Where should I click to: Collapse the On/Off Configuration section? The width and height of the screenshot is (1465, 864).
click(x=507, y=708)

+--

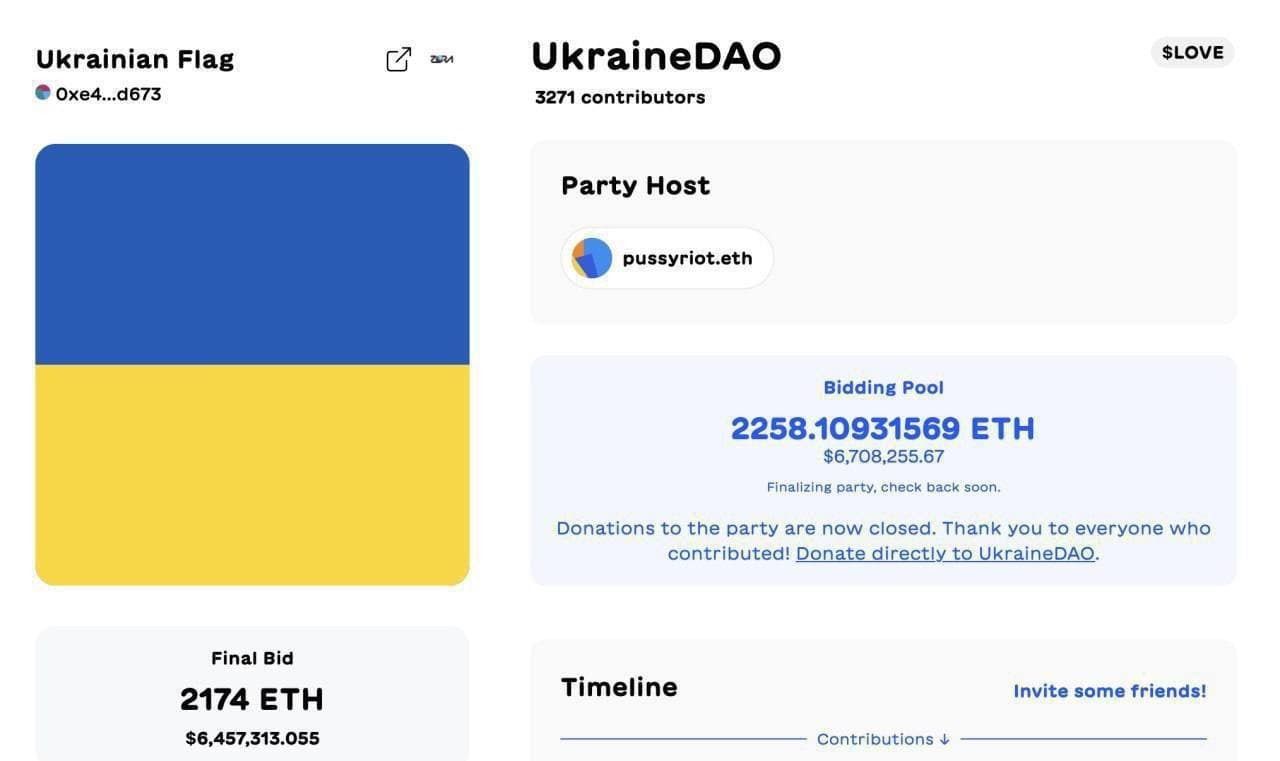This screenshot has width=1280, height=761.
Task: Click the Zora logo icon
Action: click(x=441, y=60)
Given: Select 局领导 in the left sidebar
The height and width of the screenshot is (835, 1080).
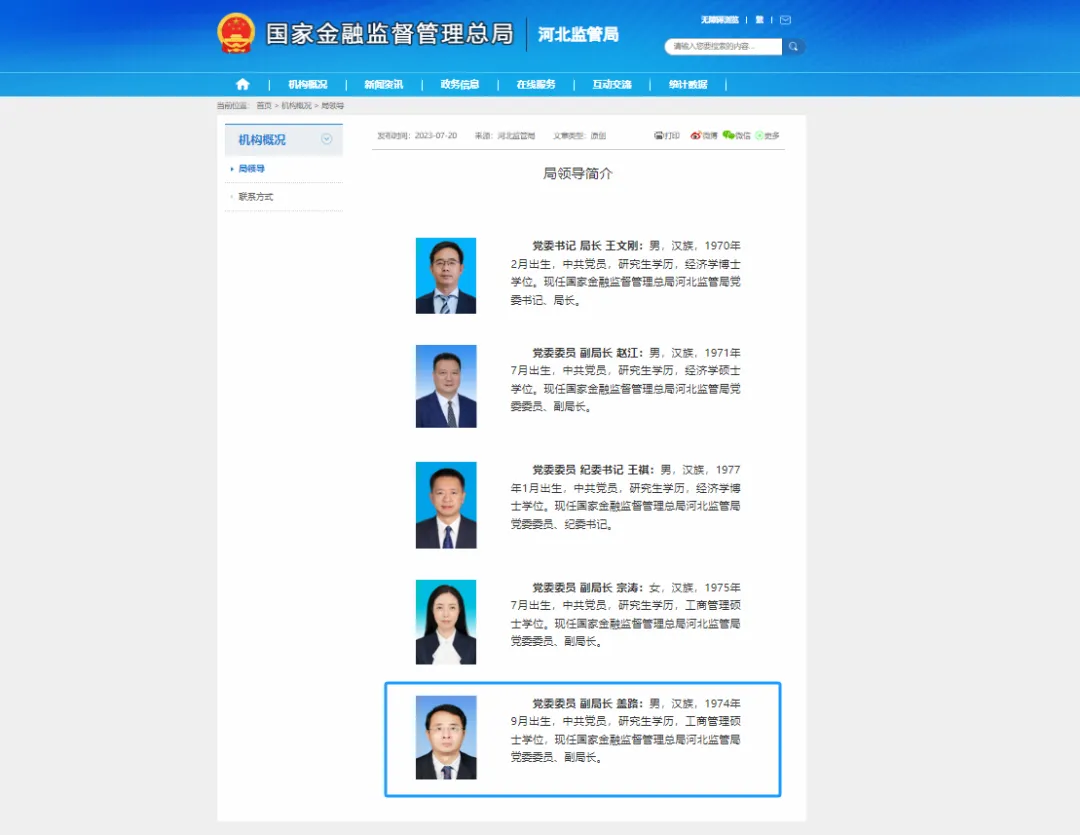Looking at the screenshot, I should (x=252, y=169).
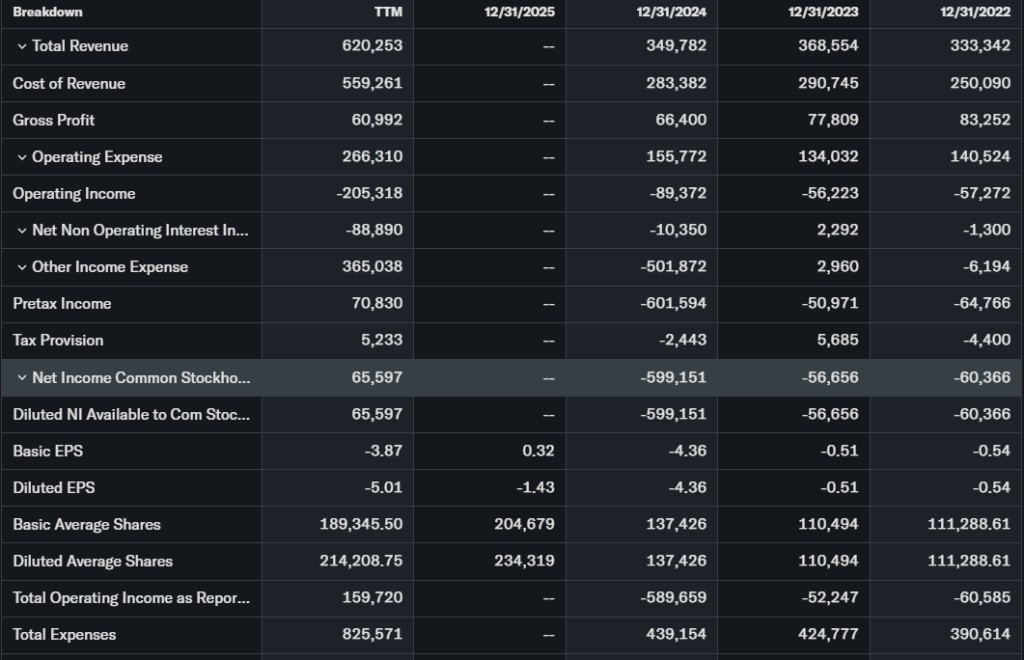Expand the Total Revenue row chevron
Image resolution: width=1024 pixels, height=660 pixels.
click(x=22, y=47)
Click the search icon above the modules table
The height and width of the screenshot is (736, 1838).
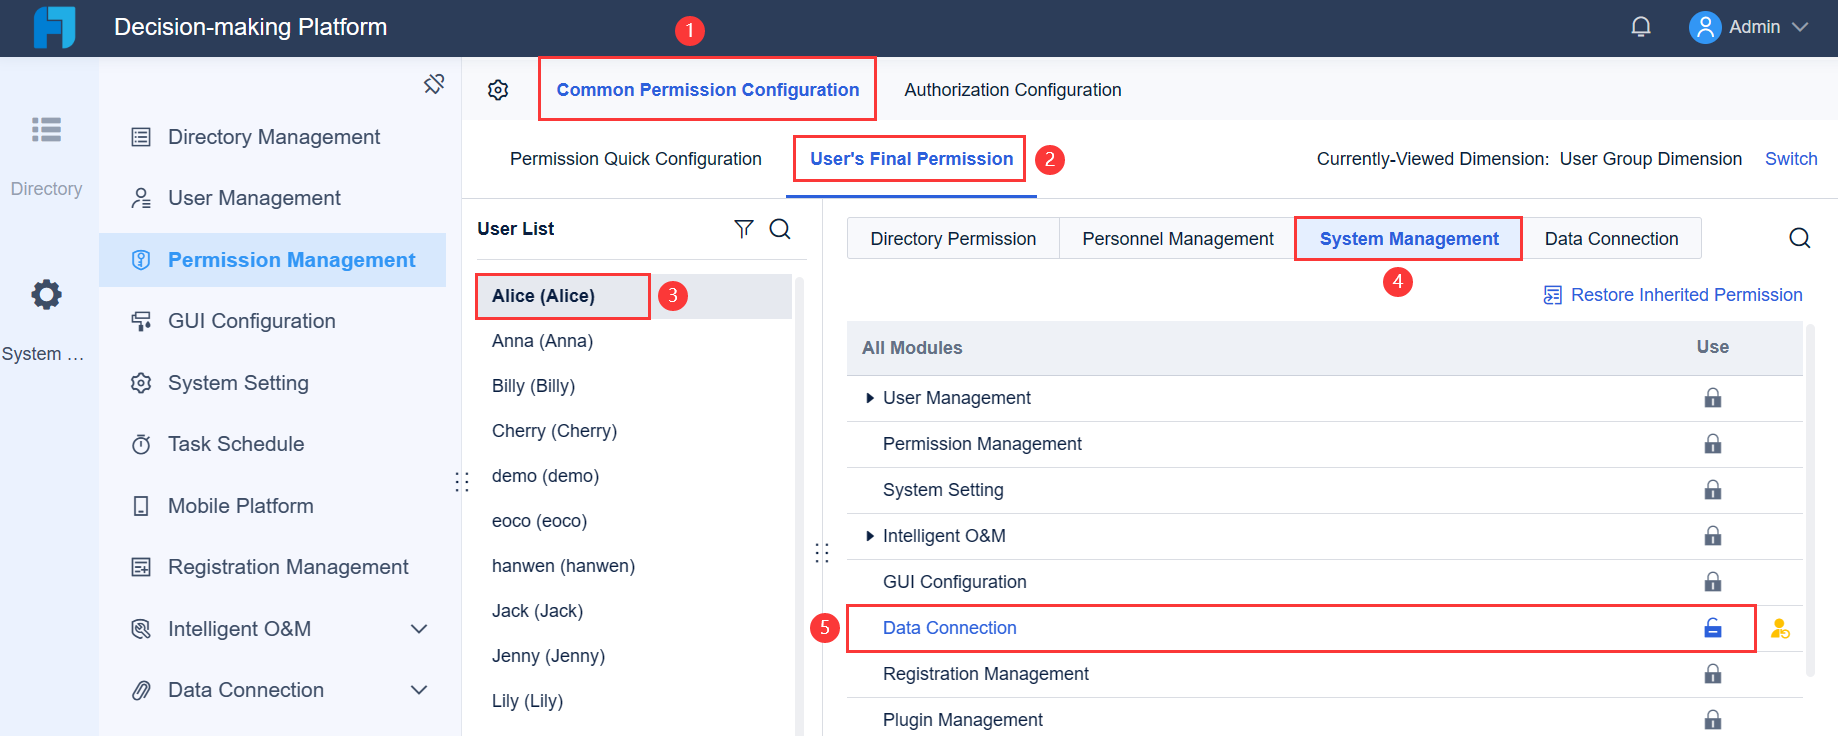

+--

WORK INSTRUCTIONS:
Look above for the line containing "Click the search icon above the modules table" and the line containing "The height and width of the screenshot is (736, 1838).". Transcribe both, with the lines between them, exactly.

TASK RESPONSE:
Click the search icon above the modules table
The height and width of the screenshot is (736, 1838).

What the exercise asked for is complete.